The text is set in a narrow column, lines are double-spaced, and there are large spaces between each paragraph.
The author is "Dr Deborah Edward" but there is nothing about the author, and there are no illustrations, no bibliography, no references, no index.
Much text is repeated. You learn first that the core principles are: Awareness, Inhibition, Direction, Primary Control, End-gaining vs. means-whereby, and Non-Interference (each receiving a two-sentence explanation). In Chapter 2 you learn that the key aspects of the Alexander Technique include ... the same things as listed above (though now including "self-observation". Then it goes on to state the principles and core concepts (same list as in Chapter 1), but now with up to 3 sentences describing each.
Chapter 3 covers Alexander's own story.
Chapter 4 covers "Body Awareness and Mindfulness". The section on body awareness contains nothing about the unreliability of feelings; the section on mindfulness is a standard description.
Chapter 5 covers "Posture and Alignment". As for how the Technique deals with posture it lists the same six items as in Chapters 1, 2, 3. In "Key Aspects of the Alexander Technique's Approach to Movement" it lists the same six items as you have read four times by now (slight variation in phrasings), but now with an added item, "Integration of Mind and Body".

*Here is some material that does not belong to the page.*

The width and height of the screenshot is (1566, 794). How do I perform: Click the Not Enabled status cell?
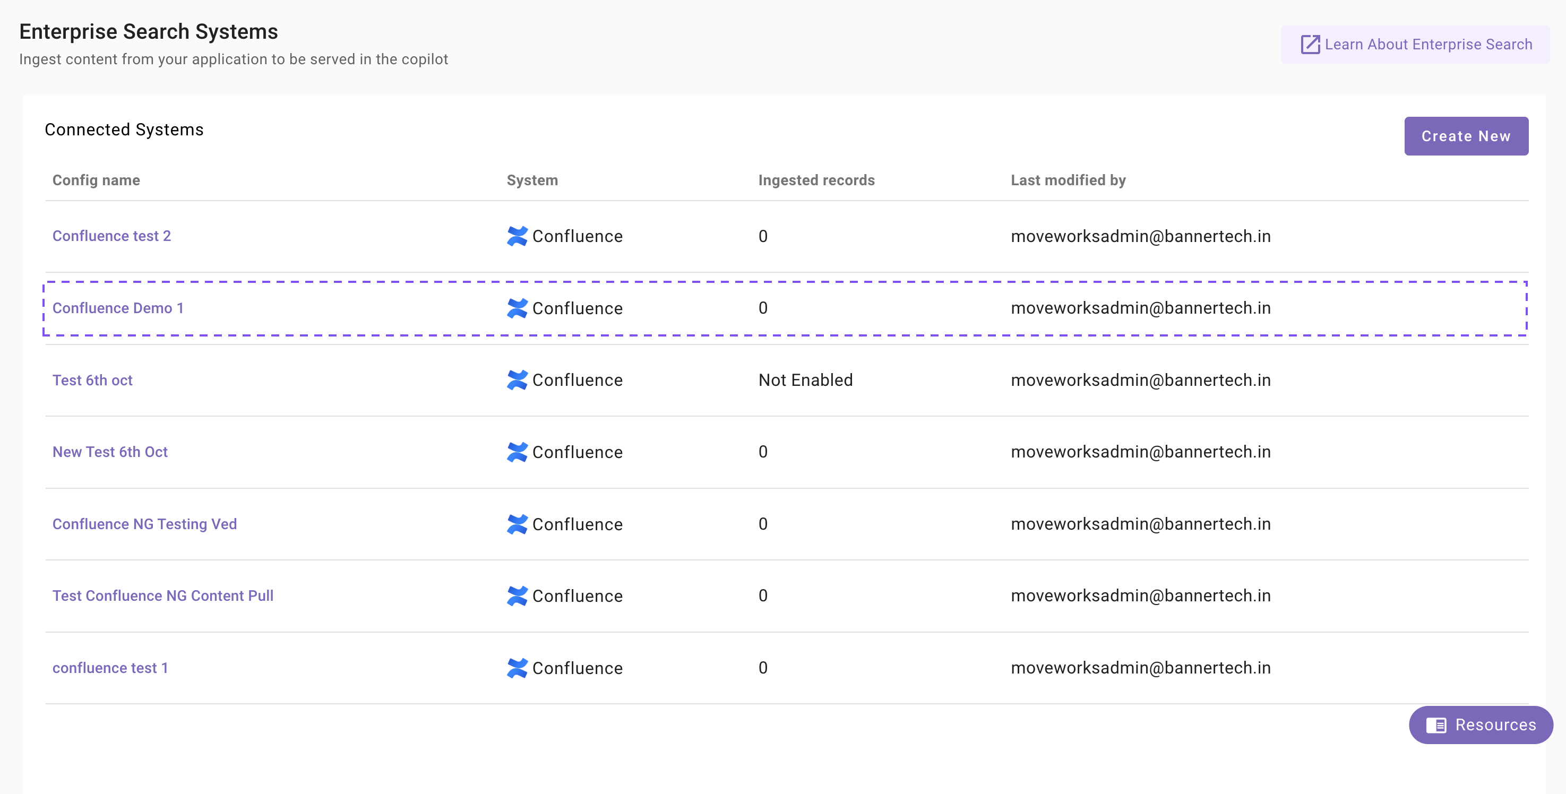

Next section, "Enhancing Physical Coordination", provides a variation on the previous listings, e.g. "Awareness of Movement Patterns", "Inhibition of Automatic Responses", etc., each explained in max. two sentences.
The section "Voice Projection and Clarity" contains yet another variation on the above listings. And so does Chapter 8, "Stress Reduction and Relaxation".

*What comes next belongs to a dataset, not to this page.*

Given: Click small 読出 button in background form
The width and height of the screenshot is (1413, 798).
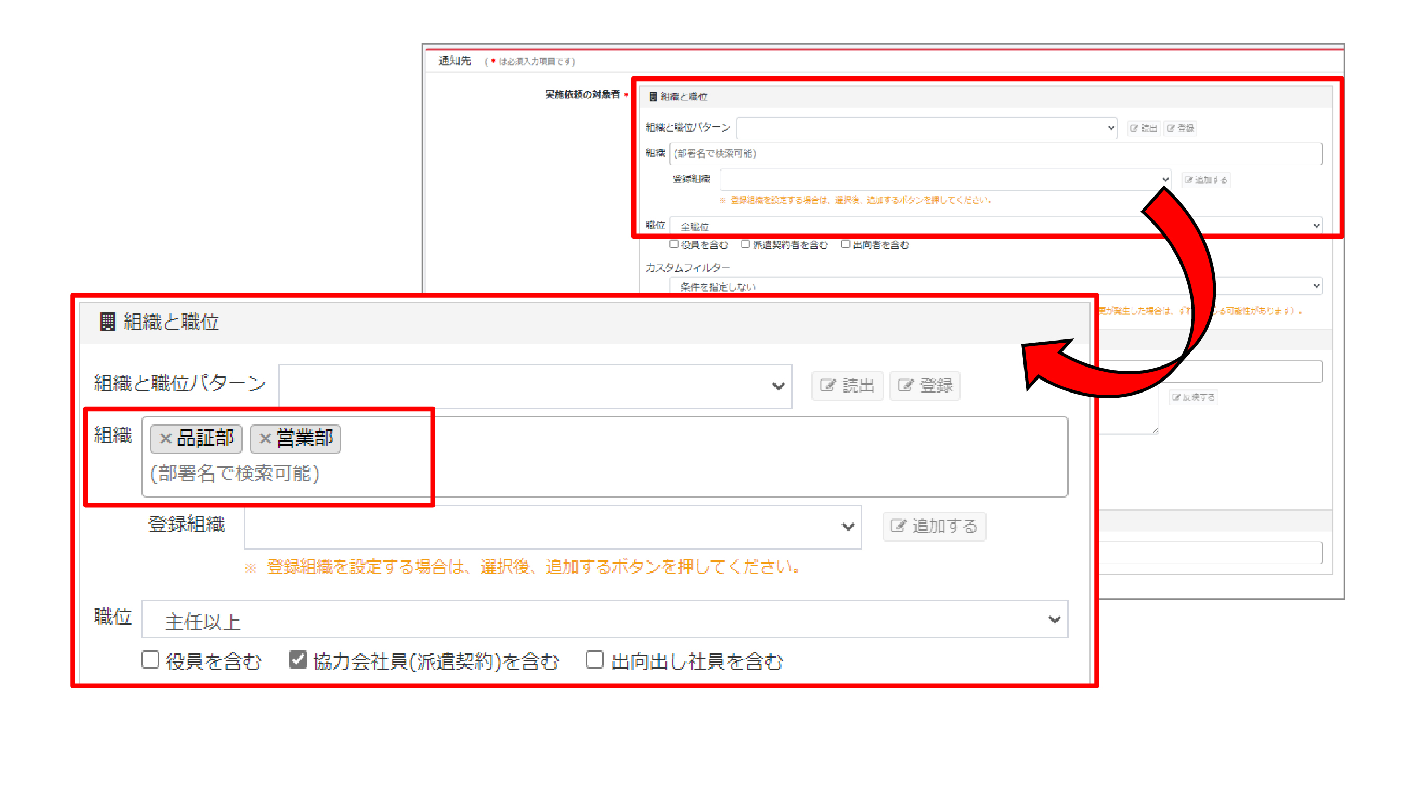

As for actual practice, there are only bland, commonplace instructions. For example:
"Eating. Practice mindfulness while eating. Sit comfortably and focus on posture and breathing. This can lead to better digestion and reduced strain on the body." (p. 88)
Or for example when sitting the advice includes:
"Regular Breaks. Take regular breaks to stand up, stretch, and walk around. These shore pauses can prevent the build-up of tension and promote circulation." (p. 90)
As for applying the Technique to a variety of activities, the standard phrasing is just to say that it will reduce strain and discomfort or similar. E.g.
"Hiking: When hiking, use the technique to maintain good posture and efficient movement, reducing the risk of discomfort and injury." (p. 96)
The book appears to be AI-generated. The author has published 12 "books" on Acupressure Therapy, Affirmative Prayer, Activated Charcoal Guide, Art Therapy (she appears to be working through the alphabet in covering subjects) etc., etc., all between 5 and 9 November 2023.